▶ _Description of the task_
Copy the following lines exactly as they appear, from the first to the last.

▶ _Given information_
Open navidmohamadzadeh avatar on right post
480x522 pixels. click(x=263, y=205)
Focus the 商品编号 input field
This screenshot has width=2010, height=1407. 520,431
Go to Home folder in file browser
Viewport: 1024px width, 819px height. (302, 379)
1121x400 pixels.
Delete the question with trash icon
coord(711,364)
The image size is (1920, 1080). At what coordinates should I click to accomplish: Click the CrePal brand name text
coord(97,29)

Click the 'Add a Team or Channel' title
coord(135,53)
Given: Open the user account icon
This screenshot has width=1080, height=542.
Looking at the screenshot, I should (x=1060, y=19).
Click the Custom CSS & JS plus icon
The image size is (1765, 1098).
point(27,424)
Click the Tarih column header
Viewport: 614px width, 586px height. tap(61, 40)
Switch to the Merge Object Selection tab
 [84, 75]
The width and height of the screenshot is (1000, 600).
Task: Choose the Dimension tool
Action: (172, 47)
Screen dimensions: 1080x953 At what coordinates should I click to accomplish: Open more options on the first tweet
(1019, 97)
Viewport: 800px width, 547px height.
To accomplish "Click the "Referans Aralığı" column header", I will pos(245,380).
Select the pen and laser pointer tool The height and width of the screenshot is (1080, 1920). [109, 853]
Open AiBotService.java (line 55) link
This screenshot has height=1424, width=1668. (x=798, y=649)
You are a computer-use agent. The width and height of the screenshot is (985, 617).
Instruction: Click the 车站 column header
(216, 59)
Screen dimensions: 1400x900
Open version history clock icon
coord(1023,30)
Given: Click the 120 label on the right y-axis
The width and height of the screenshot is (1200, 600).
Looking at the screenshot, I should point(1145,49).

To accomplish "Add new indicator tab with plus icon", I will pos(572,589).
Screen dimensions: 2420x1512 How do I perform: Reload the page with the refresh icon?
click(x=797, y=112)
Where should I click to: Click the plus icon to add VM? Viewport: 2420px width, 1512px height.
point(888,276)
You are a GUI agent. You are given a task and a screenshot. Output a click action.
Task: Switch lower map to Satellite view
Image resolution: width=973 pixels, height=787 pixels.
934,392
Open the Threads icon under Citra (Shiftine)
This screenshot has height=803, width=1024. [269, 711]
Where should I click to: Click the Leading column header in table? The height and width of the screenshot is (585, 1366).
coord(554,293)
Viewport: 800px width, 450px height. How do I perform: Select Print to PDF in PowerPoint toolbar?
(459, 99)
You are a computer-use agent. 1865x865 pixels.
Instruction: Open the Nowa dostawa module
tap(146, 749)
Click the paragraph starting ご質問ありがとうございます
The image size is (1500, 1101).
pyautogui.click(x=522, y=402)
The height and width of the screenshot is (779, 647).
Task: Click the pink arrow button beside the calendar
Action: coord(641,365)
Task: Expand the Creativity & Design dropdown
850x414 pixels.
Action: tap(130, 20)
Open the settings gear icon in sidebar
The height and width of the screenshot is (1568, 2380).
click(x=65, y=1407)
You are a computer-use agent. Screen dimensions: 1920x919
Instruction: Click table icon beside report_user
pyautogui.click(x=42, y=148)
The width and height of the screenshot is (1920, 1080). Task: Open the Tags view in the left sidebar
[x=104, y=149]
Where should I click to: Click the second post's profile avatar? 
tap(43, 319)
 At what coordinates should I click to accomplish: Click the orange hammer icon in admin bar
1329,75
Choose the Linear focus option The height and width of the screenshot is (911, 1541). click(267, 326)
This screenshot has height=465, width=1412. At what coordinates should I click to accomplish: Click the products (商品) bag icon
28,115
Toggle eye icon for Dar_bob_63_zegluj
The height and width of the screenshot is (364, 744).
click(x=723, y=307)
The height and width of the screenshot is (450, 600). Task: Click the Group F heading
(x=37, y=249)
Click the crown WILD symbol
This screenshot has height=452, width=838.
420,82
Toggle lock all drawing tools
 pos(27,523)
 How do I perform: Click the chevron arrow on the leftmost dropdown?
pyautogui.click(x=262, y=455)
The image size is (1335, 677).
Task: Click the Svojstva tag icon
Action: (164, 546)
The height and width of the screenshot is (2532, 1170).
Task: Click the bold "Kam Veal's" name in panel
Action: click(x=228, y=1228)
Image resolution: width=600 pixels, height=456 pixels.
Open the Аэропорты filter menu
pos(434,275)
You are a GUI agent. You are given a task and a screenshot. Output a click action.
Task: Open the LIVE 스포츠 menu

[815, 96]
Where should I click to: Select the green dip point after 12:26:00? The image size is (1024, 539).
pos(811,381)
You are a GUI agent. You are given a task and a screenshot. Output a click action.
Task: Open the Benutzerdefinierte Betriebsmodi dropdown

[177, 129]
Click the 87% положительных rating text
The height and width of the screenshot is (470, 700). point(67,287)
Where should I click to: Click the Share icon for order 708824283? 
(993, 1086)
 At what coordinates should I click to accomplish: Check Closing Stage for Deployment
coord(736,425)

▶ _Complete response_
Open navidmohamadzadeh avatar on right post
480x522 pixels. click(x=263, y=205)
Focus the 商品编号 input field
This screenshot has width=2010, height=1407. 520,431
Go to Home folder in file browser
Viewport: 1024px width, 819px height. (302, 379)
1121x400 pixels.
Delete the question with trash icon
coord(711,364)
The image size is (1920, 1080). At what coordinates should I click to accomplish: Click the CrePal brand name text
coord(97,29)

Click the 'Add a Team or Channel' title
coord(135,53)
Given: Open the user account icon
This screenshot has width=1080, height=542.
Looking at the screenshot, I should (x=1060, y=19).
Click the Custom CSS & JS plus icon
The image size is (1765, 1098).
point(27,424)
Click the Tarih column header
Viewport: 614px width, 586px height. tap(61, 40)
Switch to the Merge Object Selection tab
 [84, 75]
The width and height of the screenshot is (1000, 600).
Task: Choose the Dimension tool
Action: (172, 47)
Screen dimensions: 1080x953 At what coordinates should I click to accomplish: Open more options on the first tweet
(1019, 97)
Viewport: 800px width, 547px height.
To accomplish "Click the "Referans Aralığı" column header", I will pos(245,380).
Select the pen and laser pointer tool The height and width of the screenshot is (1080, 1920). [109, 853]
Open AiBotService.java (line 55) link
This screenshot has height=1424, width=1668. (x=798, y=649)
You are a computer-use agent. The width and height of the screenshot is (985, 617).
Instruction: Click the 车站 column header
(216, 59)
Screen dimensions: 1400x900
Open version history clock icon
coord(1023,30)
Given: Click the 120 label on the right y-axis
The width and height of the screenshot is (1200, 600).
Looking at the screenshot, I should point(1145,49).

To accomplish "Add new indicator tab with plus icon", I will pos(572,589).
Screen dimensions: 2420x1512 How do I perform: Reload the page with the refresh icon?
click(x=797, y=112)
Where should I click to: Click the plus icon to add VM? Viewport: 2420px width, 1512px height.
point(888,276)
You are a GUI agent. You are given a task and a screenshot. Output a click action.
Task: Switch lower map to Satellite view
Image resolution: width=973 pixels, height=787 pixels.
934,392
Open the Threads icon under Citra (Shiftine)
This screenshot has height=803, width=1024. [269, 711]
Where should I click to: Click the Leading column header in table? The height and width of the screenshot is (585, 1366).
coord(554,293)
Viewport: 800px width, 450px height. How do I perform: Select Print to PDF in PowerPoint toolbar?
(459, 99)
You are a computer-use agent. 1865x865 pixels.
Instruction: Open the Nowa dostawa module
tap(146, 749)
Click the paragraph starting ご質問ありがとうございます
The image size is (1500, 1101).
pyautogui.click(x=522, y=402)
The height and width of the screenshot is (779, 647).
Task: Click the pink arrow button beside the calendar
Action: coord(641,365)
Task: Expand the Creativity & Design dropdown
850x414 pixels.
Action: tap(130, 20)
Open the settings gear icon in sidebar
The height and width of the screenshot is (1568, 2380).
click(x=65, y=1407)
You are a computer-use agent. Screen dimensions: 1920x919
Instruction: Click table icon beside report_user
pyautogui.click(x=42, y=148)
The width and height of the screenshot is (1920, 1080). Task: Open the Tags view in the left sidebar
[x=104, y=149]
Where should I click to: Click the second post's profile avatar? 
tap(43, 319)
 At what coordinates should I click to accomplish: Click the orange hammer icon in admin bar
1329,75
Choose the Linear focus option The height and width of the screenshot is (911, 1541). click(267, 326)
This screenshot has height=465, width=1412. At what coordinates should I click to accomplish: Click the products (商品) bag icon
28,115
Toggle eye icon for Dar_bob_63_zegluj
The height and width of the screenshot is (364, 744).
click(x=723, y=307)
The height and width of the screenshot is (450, 600). Task: Click the Group F heading
(x=37, y=249)
Click the crown WILD symbol
This screenshot has height=452, width=838.
420,82
Toggle lock all drawing tools
 pos(27,523)
 How do I perform: Click the chevron arrow on the leftmost dropdown?
pyautogui.click(x=262, y=455)
The image size is (1335, 677).
Task: Click the Svojstva tag icon
Action: (164, 546)
The height and width of the screenshot is (2532, 1170).
Task: Click the bold "Kam Veal's" name in panel
Action: click(x=228, y=1228)
Image resolution: width=600 pixels, height=456 pixels.
Open the Аэропорты filter menu
pos(434,275)
You are a GUI agent. You are given a task and a screenshot. Output a click action.
Task: Open the LIVE 스포츠 menu

[815, 96]
Where should I click to: Select the green dip point after 12:26:00? The image size is (1024, 539).
pos(811,381)
You are a GUI agent. You are given a task and a screenshot. Output a click action.
Task: Open the Benutzerdefinierte Betriebsmodi dropdown

[177, 129]
Click the 87% положительных rating text
The height and width of the screenshot is (470, 700). point(67,287)
Where should I click to: Click the Share icon for order 708824283? 
(993, 1086)
 At what coordinates should I click to accomplish: Check Closing Stage for Deployment
coord(736,425)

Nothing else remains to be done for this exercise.